Aim: Print the following material again, word for word and line by line, changing nothing.

Provided information:
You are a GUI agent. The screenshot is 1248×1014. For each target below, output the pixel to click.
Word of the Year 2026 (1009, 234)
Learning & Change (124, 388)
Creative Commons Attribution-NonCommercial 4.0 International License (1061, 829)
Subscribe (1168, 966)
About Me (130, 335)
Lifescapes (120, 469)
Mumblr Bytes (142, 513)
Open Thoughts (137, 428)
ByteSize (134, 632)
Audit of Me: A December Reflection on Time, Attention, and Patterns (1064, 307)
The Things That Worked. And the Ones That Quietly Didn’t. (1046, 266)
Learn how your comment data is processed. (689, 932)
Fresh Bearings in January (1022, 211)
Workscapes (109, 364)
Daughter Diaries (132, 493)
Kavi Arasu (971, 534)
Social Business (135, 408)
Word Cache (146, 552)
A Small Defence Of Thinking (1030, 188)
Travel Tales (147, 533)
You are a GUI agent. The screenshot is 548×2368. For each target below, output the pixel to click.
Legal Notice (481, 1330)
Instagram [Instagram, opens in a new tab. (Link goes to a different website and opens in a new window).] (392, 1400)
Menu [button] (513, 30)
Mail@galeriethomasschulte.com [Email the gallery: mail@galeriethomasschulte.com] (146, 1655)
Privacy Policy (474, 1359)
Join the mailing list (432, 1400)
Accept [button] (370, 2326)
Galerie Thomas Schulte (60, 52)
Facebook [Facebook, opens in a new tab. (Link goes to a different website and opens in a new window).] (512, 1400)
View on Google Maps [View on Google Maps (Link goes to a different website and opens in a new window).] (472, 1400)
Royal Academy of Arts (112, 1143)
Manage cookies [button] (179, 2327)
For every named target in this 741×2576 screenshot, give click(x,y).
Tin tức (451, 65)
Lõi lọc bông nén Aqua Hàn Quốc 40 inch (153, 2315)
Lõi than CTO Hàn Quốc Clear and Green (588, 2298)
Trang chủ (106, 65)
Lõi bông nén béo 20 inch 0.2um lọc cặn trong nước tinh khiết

Correct output:
You are a GUI agent. The screenshot is 1248×1014. For each target below, output the pixel to click.
Word of the Year 2026 (1009, 234)
Learning & Change (124, 388)
Creative Commons Attribution-NonCommercial 4.0 International License (1061, 829)
Subscribe (1168, 966)
About Me (130, 335)
Lifescapes (120, 469)
Mumblr Bytes (142, 513)
Open Thoughts (137, 428)
ByteSize (134, 632)
Audit of Me: A December Reflection on Time, Attention, and Patterns (1064, 307)
The Things That Worked. And the Ones That Quietly Didn’t. (1046, 266)
Learn how your comment data is processed. (689, 932)
Fresh Bearings in January (1022, 211)
Workscapes (109, 364)
Daughter Diaries (132, 493)
Kavi Arasu (971, 534)
Social Business (135, 408)
Word Cache (146, 552)
A Small Defence Of Thinking (1030, 188)
Travel Tales (147, 533)
You are a GUI agent. The screenshot is 548×2368. For each target below, output the pixel to click.
Legal Notice (481, 1330)
Instagram [Instagram, opens in a new tab. (Link goes to a different website and opens in a new window).] (392, 1400)
Menu [button] (513, 30)
Mail@galeriethomasschulte.com [Email the gallery: mail@galeriethomasschulte.com] (146, 1655)
Privacy Policy (474, 1359)
Join the mailing list (432, 1400)
Accept [button] (370, 2326)
Galerie Thomas Schulte (60, 52)
Facebook [Facebook, opens in a new tab. (Link goes to a different website and opens in a new window).] (512, 1400)
View on Google Maps [View on Google Maps (Link goes to a different website and opens in a new window).] (472, 1400)
Royal Academy of Arts (112, 1143)
Manage cookies [button] (179, 2327)
For every named target in this 741×2576 screenshot, give click(x,y).
Tin tức (451, 65)
Lõi lọc bông nén Aqua Hàn Quốc 40 inch (153, 2315)
Lõi than CTO Hàn Quốc Clear and Green (588, 2298)
Trang chủ (106, 65)
Lõi bông nén béo 20 inch 0.2um lọc cặn trong nước tinh khiết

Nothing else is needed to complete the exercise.